Querying a big database

database-design

I am PHP programmer with basic-intermediate knowledge on databases. I am working on a project where I need to verify a given phone number's presence in India's Do not call database. Following is the structure of the table,

Phone Number | Flag 1 | Flag 2 | Flag 3 | Flag 4 | Flag 5 | Flag 6 | Flag 7

here each Flag represents a category.

I would be provided a phone number and a category, or maybe phone number and multiple categories.

What would be the best way to optimize the table structure? Which will be best to use? Mysql or Oracle?

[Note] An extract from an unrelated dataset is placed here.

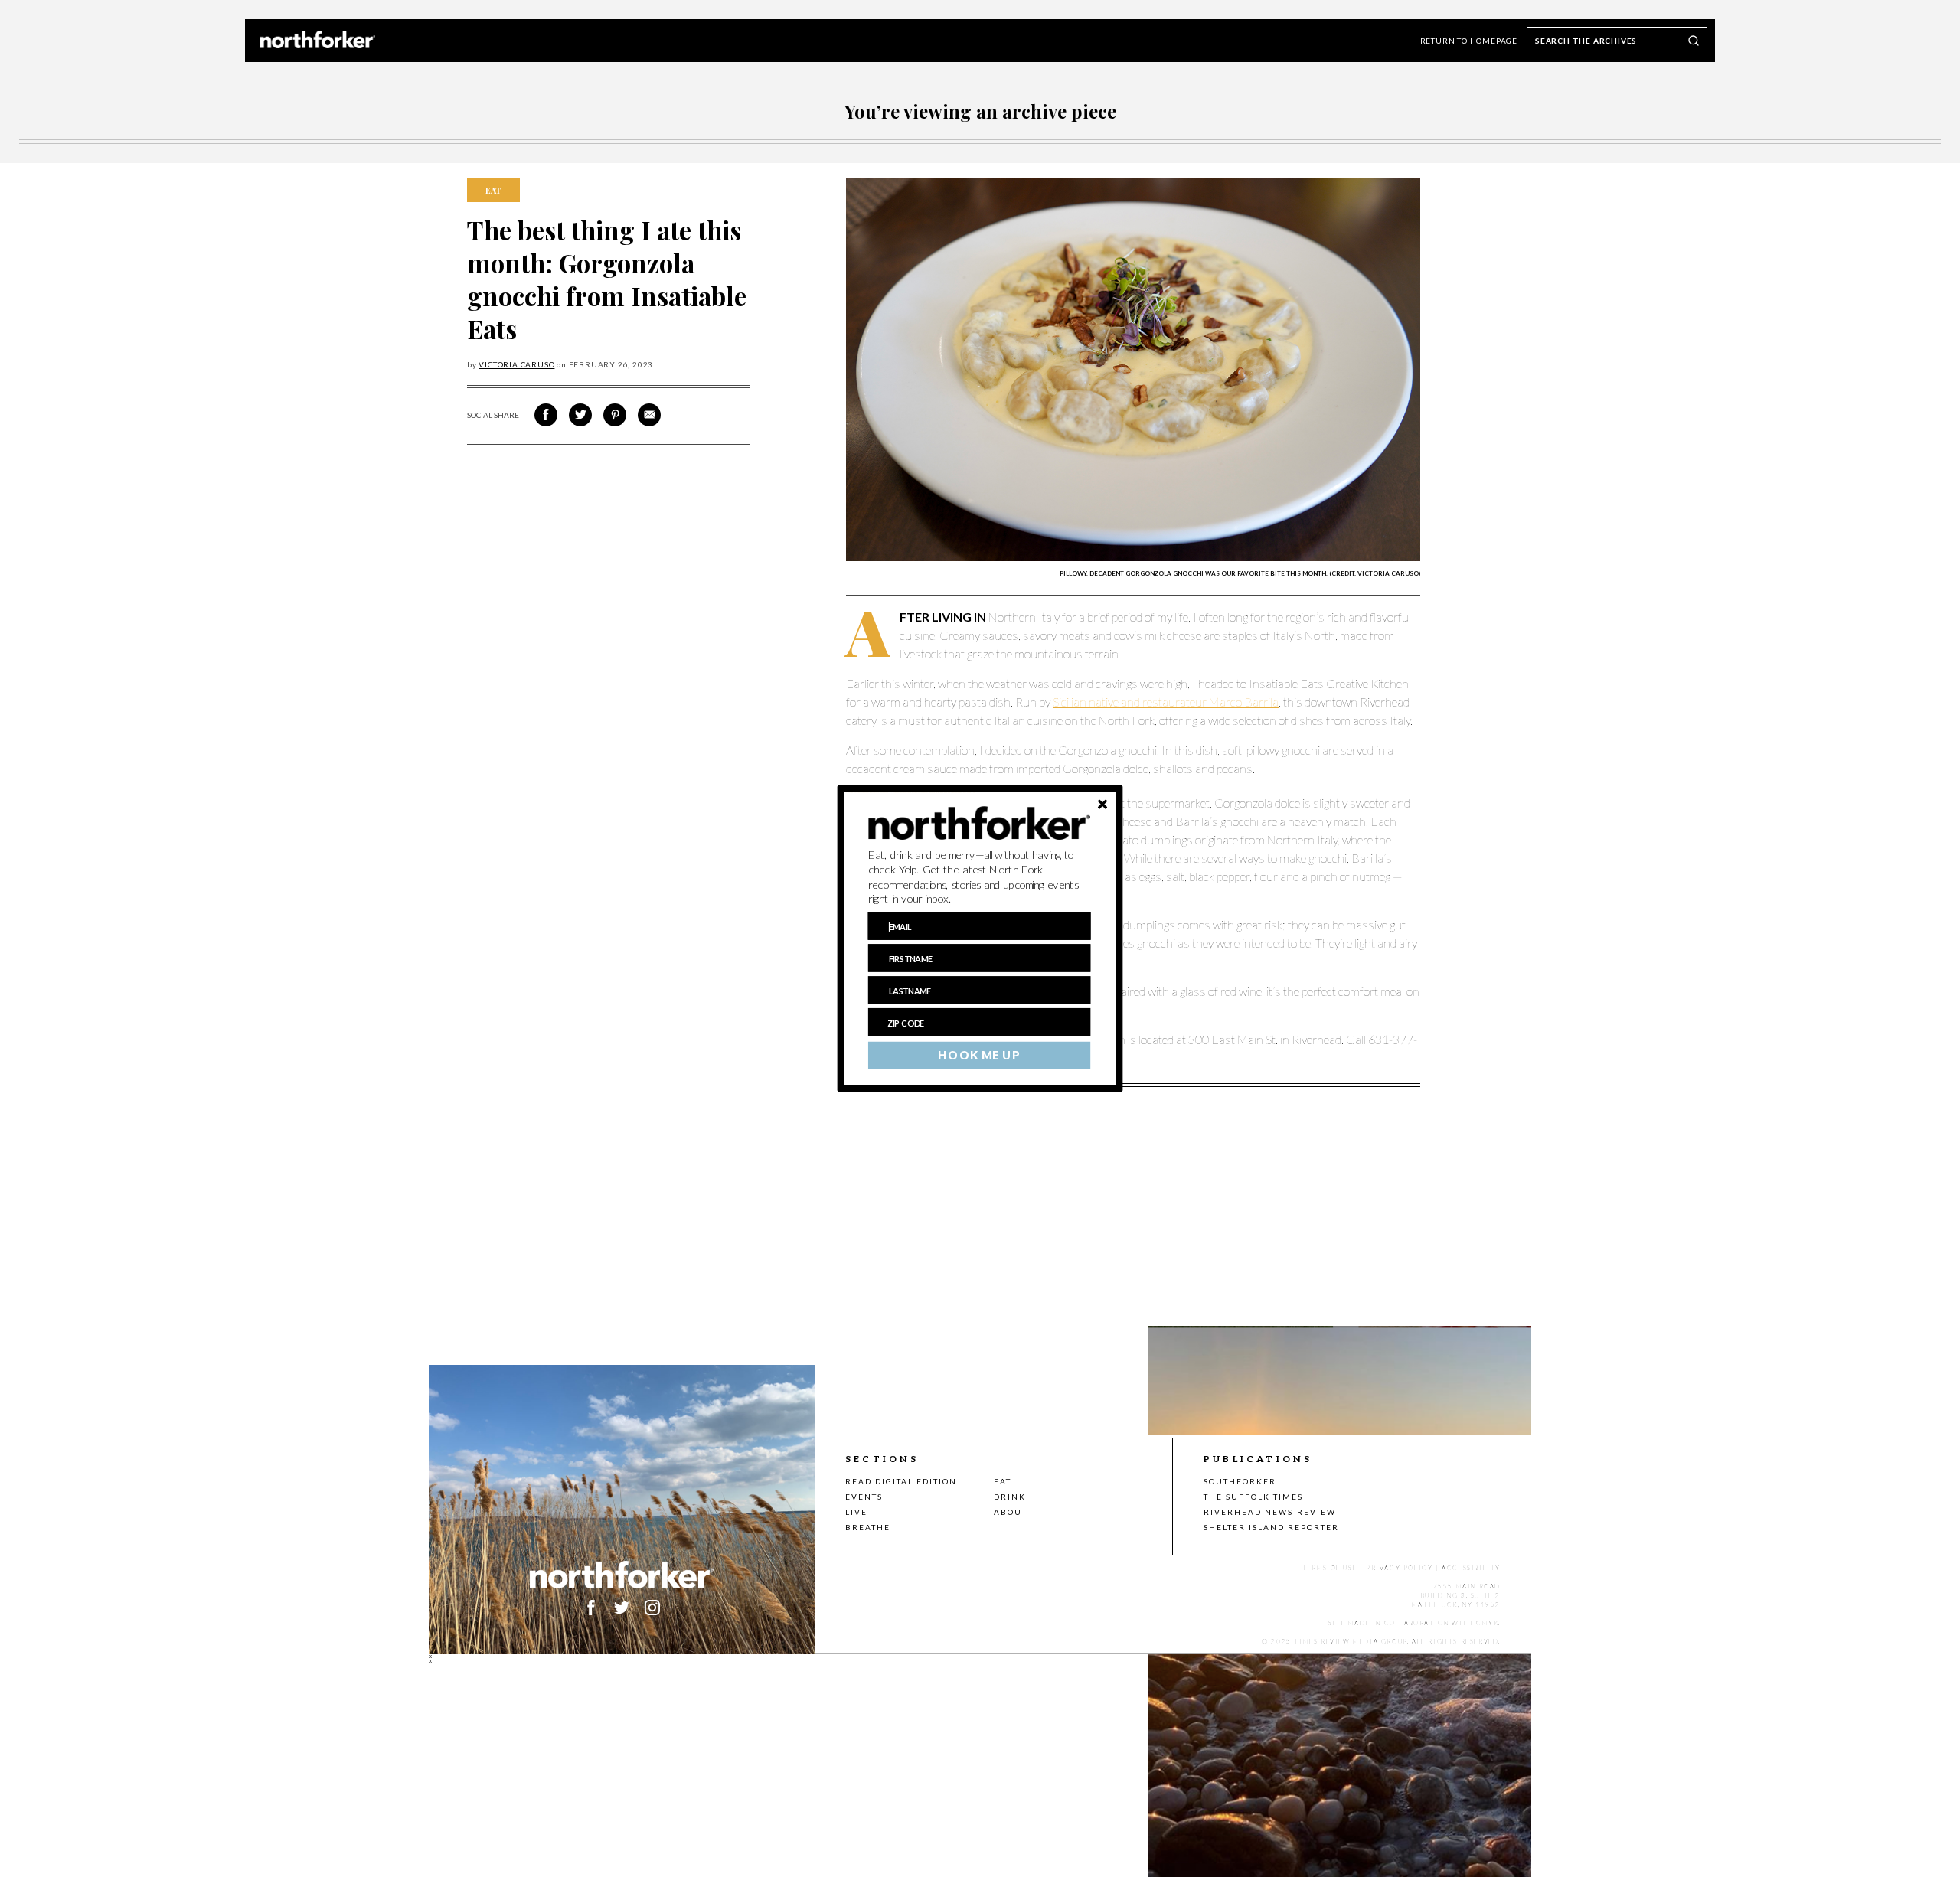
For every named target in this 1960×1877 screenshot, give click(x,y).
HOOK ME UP (979, 1056)
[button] (979, 877)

Should the table structure be normalized? How should the query be designed?

Response time is a key factor for the solution. The database has about 150 Million records.

Best Answer

That is a very denormalized design, as you have pointed out yourself. Especially if there isn't always a 1 : 7 ratio of Phone Numbers to Flags. Depending on your business data, you could potentially have a vast amount of sparse data.

I'd recommend a thin, normalized structure like this:

create table Flag
(
    pkFlag int identity(1, 1) not null primary key clustered,
    FValue varchar(100) not null
)
go

create table PhoneNumber
(
    pkPhoneNumber int identity(1, 1) not null primary key clustered,
    PnValue varchar(20) not null
)
go

create table PhoneNumberFlag
(
    fkFlag int not null foreign key references Flag(pkFlag),
    fkPhoneNumber int not null foreign key references PhoneNumber(pkPhoneNumber)
)
go

This allows you to create a one-to-many relationship (or possibly a many-to-many relationship, I can't say for sure as you haven't explained the meaning of Flags or any part of the domain).

A simple query to get all flags for a particular phone number would be:

select 
    f.fValue
from PhoneNumber pn
inner join PhoneNumberFlag pnf
on pn.pkPhoneNumber = pnf.fkPhoneNumber
inner join Flag f
on f.pkFlag = pnf.fkFlag
where pn.PnValue = '555-555-5555'

As for the RDBMS you are looking to go with, that is very dependent on MANY factors. What's your environment? What do you already have? MySql is a very different type, as it is open source. Oracle, SQL Server, these are not. I'm not sure about Oracle, but SQL Server has a free edition (SQL Server Express) that you could leverage, but it is limited. RDBMS licensing can get costly very fast. There are too many questions that need answering before a sound recommendation on that front can be made.